## THE TASK
Pick up the article on the Times' coverage of Natoma Canfield's story and continue it from its last sentence.

Times Touts White House's Official Health-Care Victim Two Days Running

For the second day in a row, the Times highlighted a health-care anecdote that Obama wanted highlighted - the sad story of Ohio resident Natoma Canfield, Obama's poster woman for victims of rising health insurance premiums and the emotional focal point of the president's desperation Ohio tour to push his health-care reform plan.

For the second day in a row, the Times highlighted a health-care anecdote that Obama wanted highlighted - the sad story of Ohio resident Natoma Canfield, Obama's poster woman for victims of rising health insurance premiums and the emotional focal point of the president's desperation Ohio tour to push his health-care "reform" plan.

Tuesday's piece by White House reporter Sheryl Gay Stolberg ("In Ohio, Obama Makes a Working-Class Appeal for Health Care Votes") went melodramatic, a tone that certainly suited Obama's purpose:

In Ohio, Mr. Obama made a classic effort to put a human face on an intractable problem, telling the story of Natoma Canfield, the cleaning woman. The drama could not have been more suited to his purposes had he scripted it.

Ms. Canfield, of nearby Medina, wrote to the president in December to say that she had been treated for cancer 16 years ago and had been cancer-free for 11 years. But, faced with a 40 percent rate increase after paying more than $6,700 in premiums last year, she said she had to drop her coverage. Mr. Obama read the letter to insurance executives this month, and hoped Ms. Canfield would introduce him here.

Instead, Mr. Obama told the audience that Ms. Canfield had collapsed last week and was taken to the hospital. She learned Saturday that she has leukemia.

"The reason Natoma is not here today is that she's lying in a hospital bed, suddenly faced with this emergency - suddenly faced with a fight for her life," Mr. Obama told the crowd. "She expects to face more than a month of aggressive chemotherapy. And she is racked with worry not only about her illness but about the cost of the tests and treatments she's surely going to need."

The crowd grew quiet, and Mr. Obama added, "So you want to know why I'm here, Ohio? I'm here because of Natoma."

## GIVEN RECORDS
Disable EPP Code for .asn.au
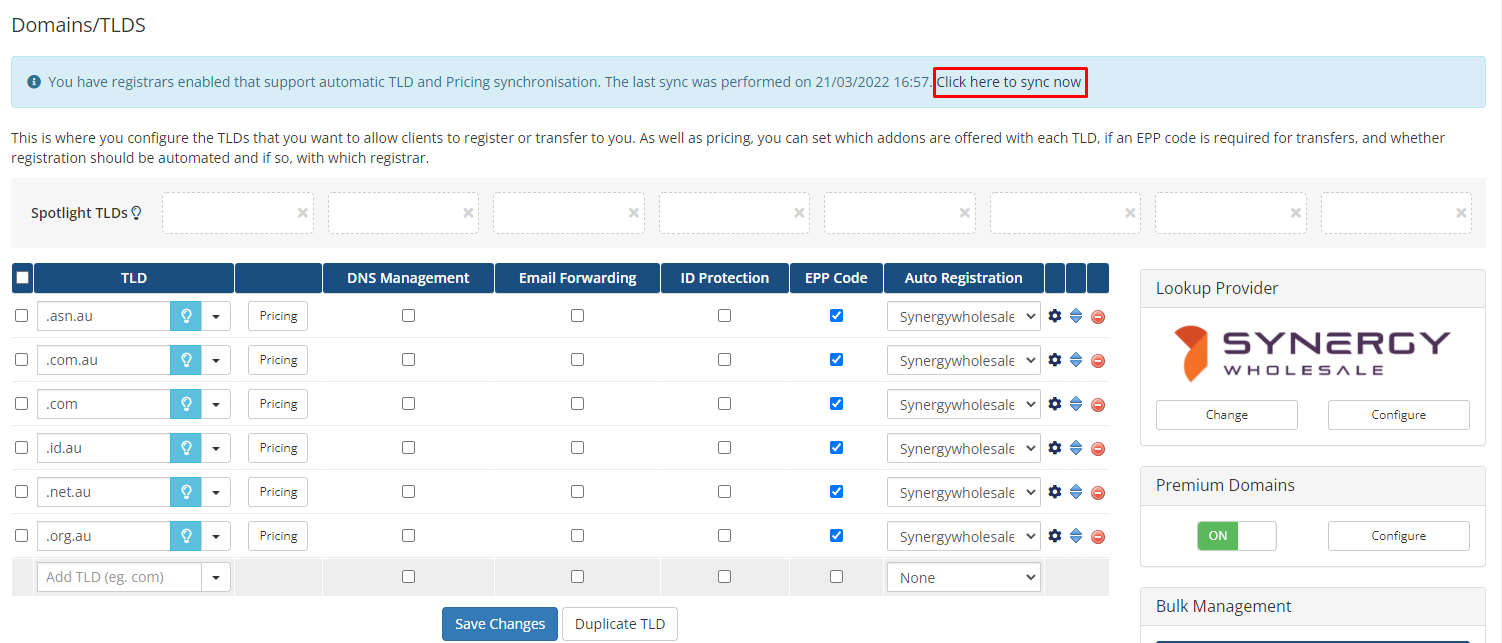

--

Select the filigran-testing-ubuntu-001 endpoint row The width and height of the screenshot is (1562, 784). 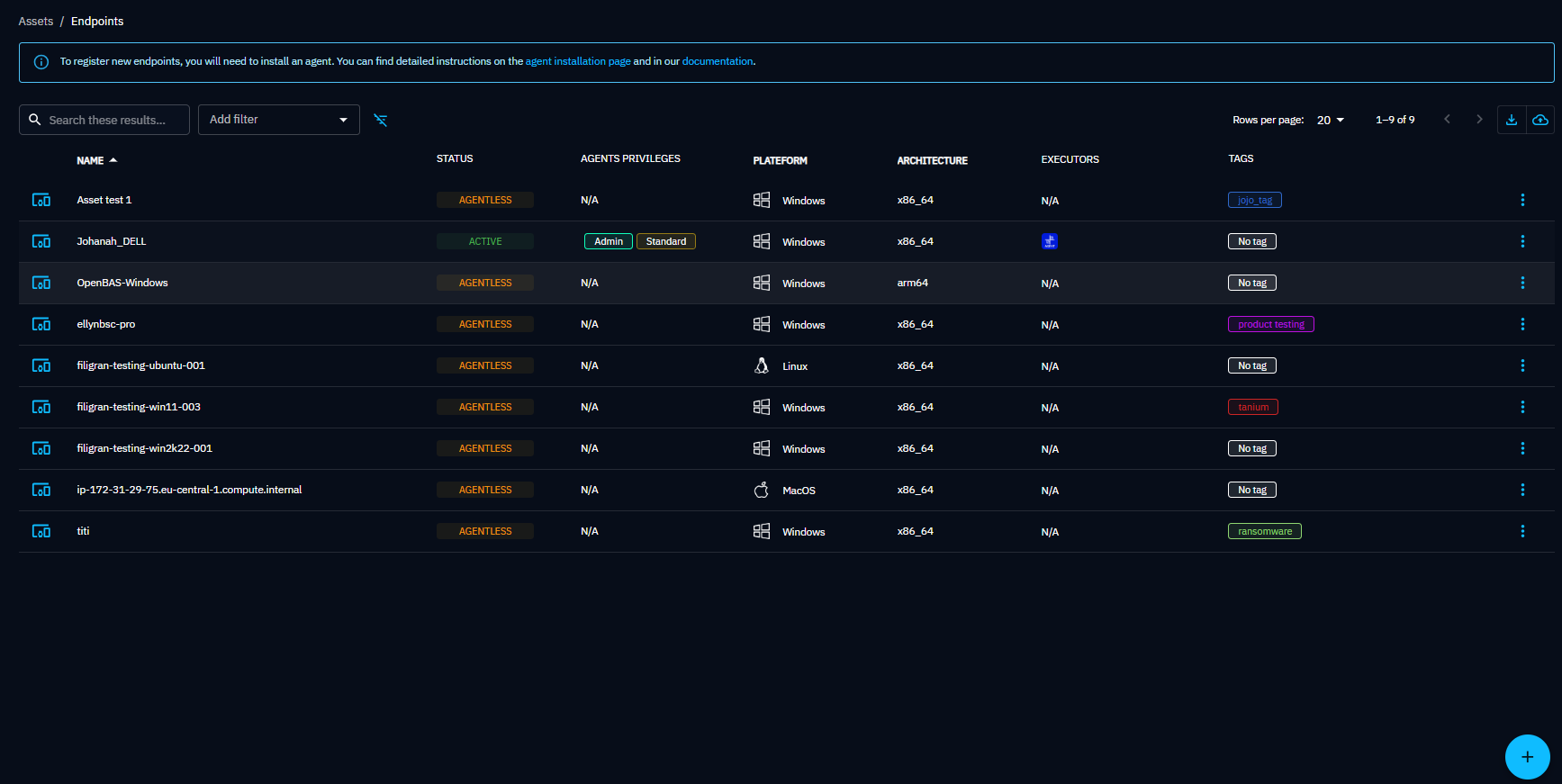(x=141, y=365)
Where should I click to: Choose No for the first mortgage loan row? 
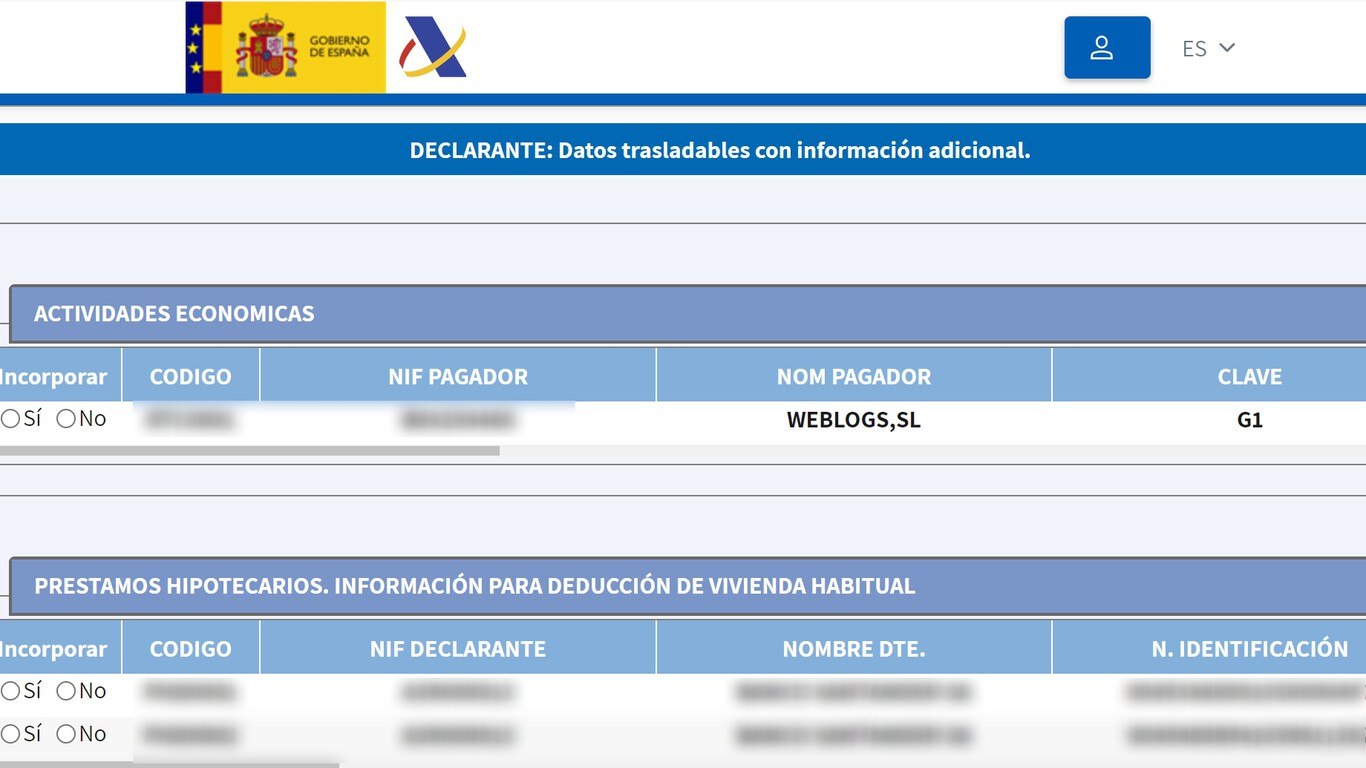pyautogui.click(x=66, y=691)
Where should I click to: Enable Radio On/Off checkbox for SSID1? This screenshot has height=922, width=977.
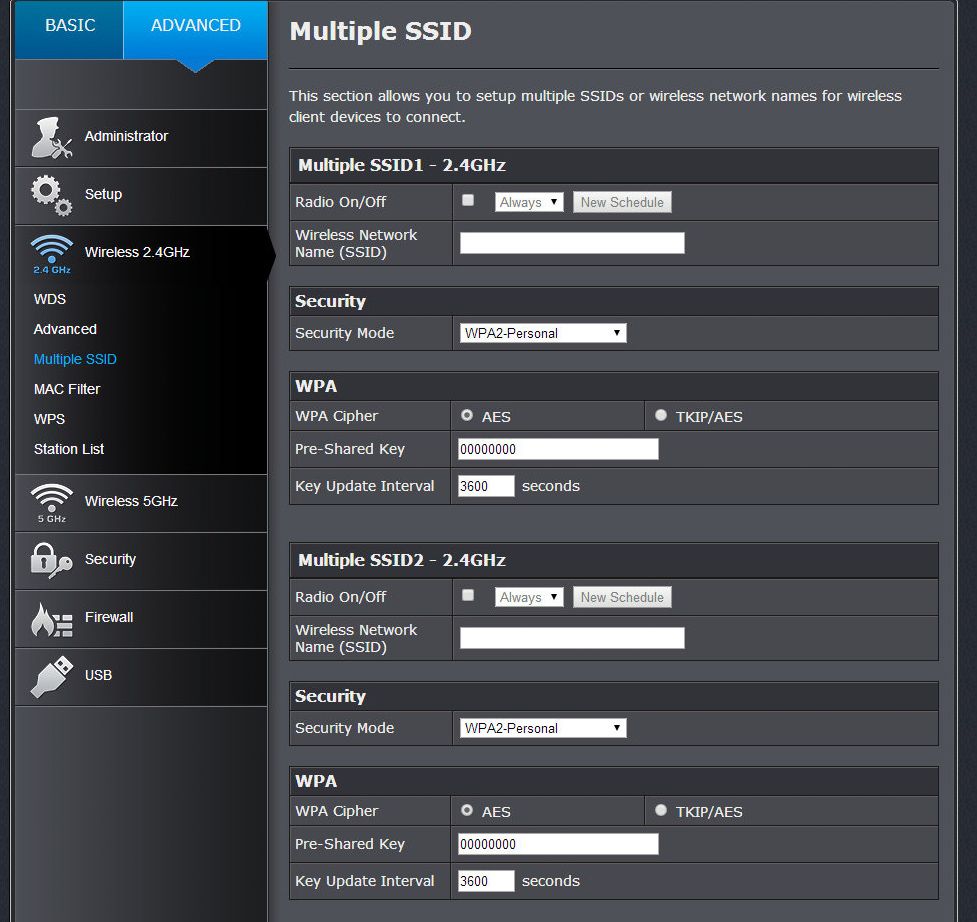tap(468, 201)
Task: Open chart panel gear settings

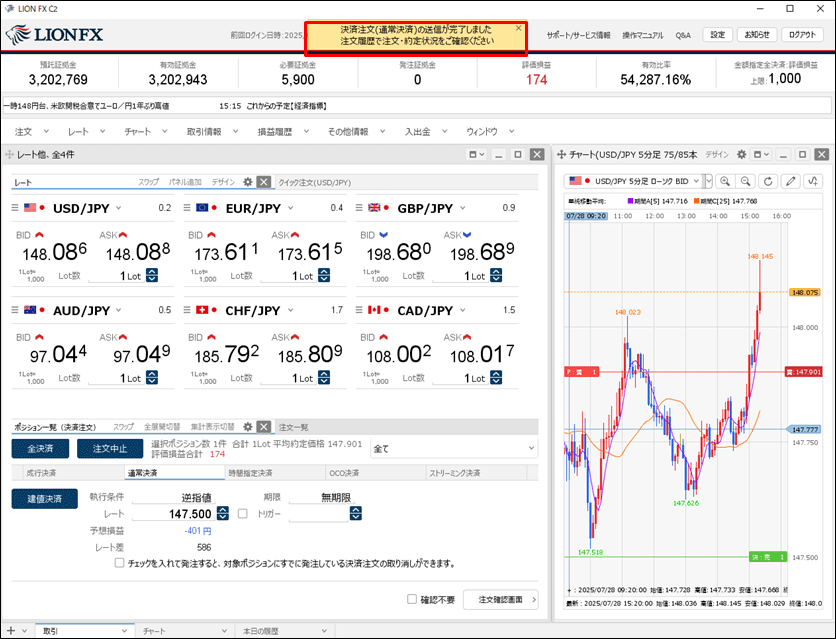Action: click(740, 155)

---

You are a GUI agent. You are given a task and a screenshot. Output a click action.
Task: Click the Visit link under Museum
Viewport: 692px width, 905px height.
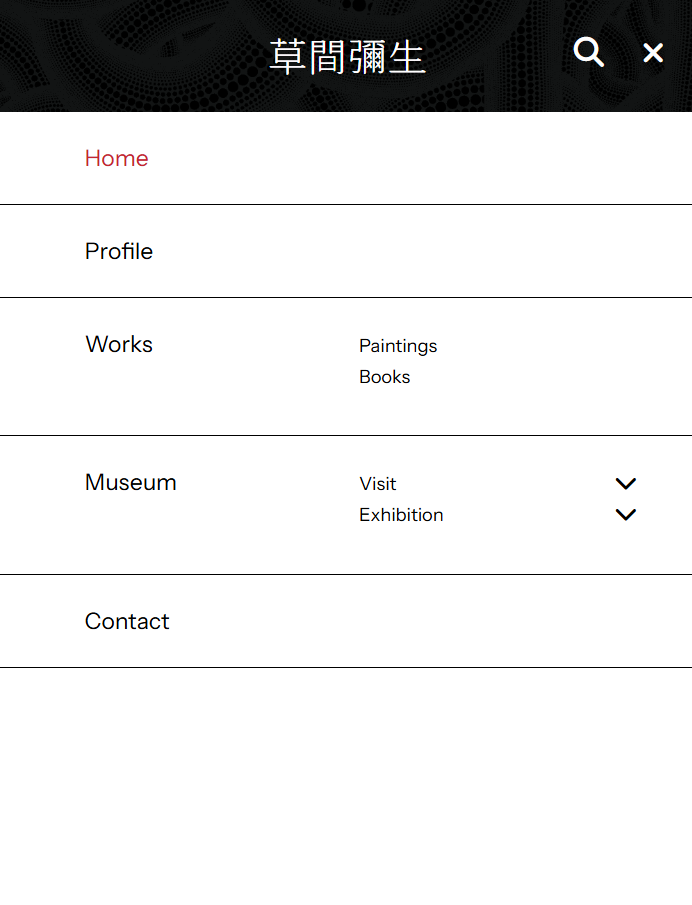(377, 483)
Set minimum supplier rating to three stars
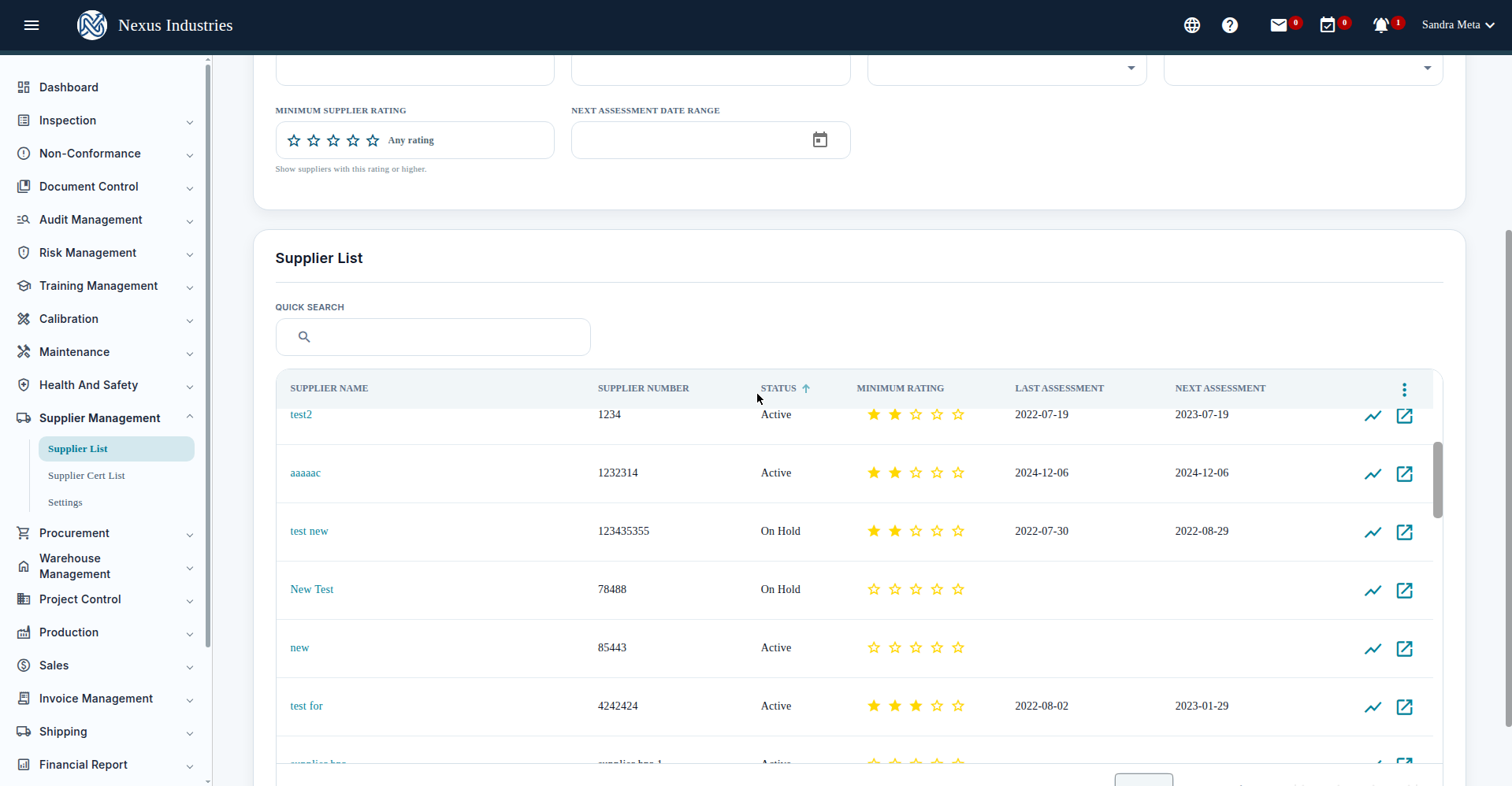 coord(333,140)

## EXPECTED ANSWER
Ms. Canfield, of course, was hardly the only reason Mr. Obama visited Ohio. He wanted to visit older Americans at the recreation center to address Republican criticisms that his bill would make dangerous cuts in Medicare - a claim Mr. Obama called false and insidious. And he is trying to sway reluctant Democrats.


A Monday piece by David Herszenhorn, "A National Measure, Inextricably Enmeshed With Local Interests," which initially appeared on the paper's Prescriptions blog, relayed Cantone's illness and hospitalization as well, in less emotional terms.

White House aides said the vote count in Congress was only part of their thinking in traveling to Ohio. An even bigger factor, they said, was a letter Mr. Obama received from Natoma A. Canfield, a cleaning woman from Medina, Ohio, about how she could no longer afford health insurance.

Mr. Obama read the letter aloud to insurance executives at a meeting at the White House this month.

In the letter, Ms. Canfield, a cancer survivor, described how she had paid $6,705.24 in premiums in 2009, plus out-of-pocket costs, while her insurance company paid out only $935.32 in benefits. And yet, her premiums were increased by more than 40 percent for 2010, prompting her to drop her policy.

"I simply can no longer afford to pay for my health care costs," she wrote.

The White House had asked her to introduce Mr. Obama at Monday's event but she was recently hospitalized with a new diagnosis of leukemia.